Collected data entries
* * *
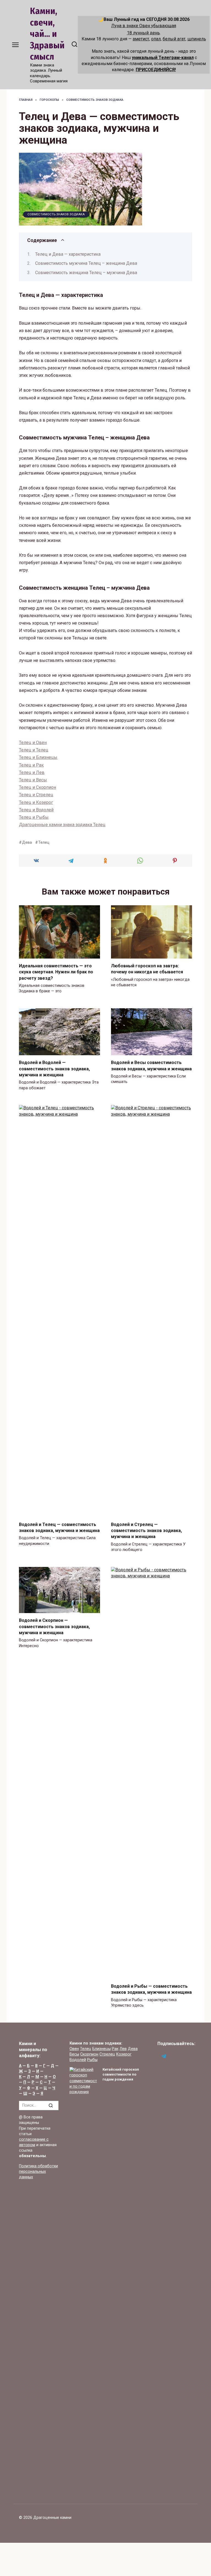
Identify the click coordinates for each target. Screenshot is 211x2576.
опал (156, 38)
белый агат (174, 38)
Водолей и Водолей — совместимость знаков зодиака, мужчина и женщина (54, 1068)
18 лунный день (143, 32)
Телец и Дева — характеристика (68, 254)
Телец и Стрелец (36, 794)
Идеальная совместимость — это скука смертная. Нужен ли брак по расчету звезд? (56, 972)
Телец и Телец (33, 750)
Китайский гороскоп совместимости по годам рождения (120, 2074)
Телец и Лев (32, 772)
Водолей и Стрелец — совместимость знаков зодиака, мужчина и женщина (146, 1530)
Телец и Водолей (36, 809)
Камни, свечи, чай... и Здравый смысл (47, 34)
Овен (74, 2048)
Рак (115, 2048)
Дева (27, 842)
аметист (141, 38)
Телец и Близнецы (38, 757)
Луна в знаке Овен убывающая (143, 25)
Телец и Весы (33, 779)
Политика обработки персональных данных (38, 2171)
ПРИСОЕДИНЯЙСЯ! (156, 69)
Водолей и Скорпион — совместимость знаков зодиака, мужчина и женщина (54, 1626)
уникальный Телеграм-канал (163, 57)
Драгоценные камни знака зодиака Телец (62, 824)
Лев (123, 2048)
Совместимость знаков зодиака (56, 214)
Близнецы (101, 2048)
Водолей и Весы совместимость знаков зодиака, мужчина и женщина (151, 1065)
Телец (43, 842)
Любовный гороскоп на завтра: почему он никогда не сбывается (147, 968)
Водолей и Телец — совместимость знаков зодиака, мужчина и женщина (59, 1527)
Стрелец (107, 2054)
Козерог (124, 2054)
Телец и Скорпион (37, 787)
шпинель (196, 38)
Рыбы (92, 2059)
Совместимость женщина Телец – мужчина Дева (86, 272)
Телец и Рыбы (34, 817)
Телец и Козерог (36, 802)
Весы (74, 2054)
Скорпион (89, 2054)
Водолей (78, 2059)
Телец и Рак (31, 765)
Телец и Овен (33, 742)
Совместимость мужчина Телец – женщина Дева (86, 263)
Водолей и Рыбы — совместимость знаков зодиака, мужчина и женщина (151, 1989)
* * *
What to produce
Nothing but the lines from the one with "Водолей (78, 2059)" through the last line of the data should appear; print them exactly.

Result of the task
Водолей (78, 2059)
Телец и Рак (31, 765)
Телец и Овен (33, 742)
Совместимость мужчина Телец – женщина Дева (86, 263)
Водолей и Рыбы — совместимость знаков зодиака, мужчина и женщина (151, 1989)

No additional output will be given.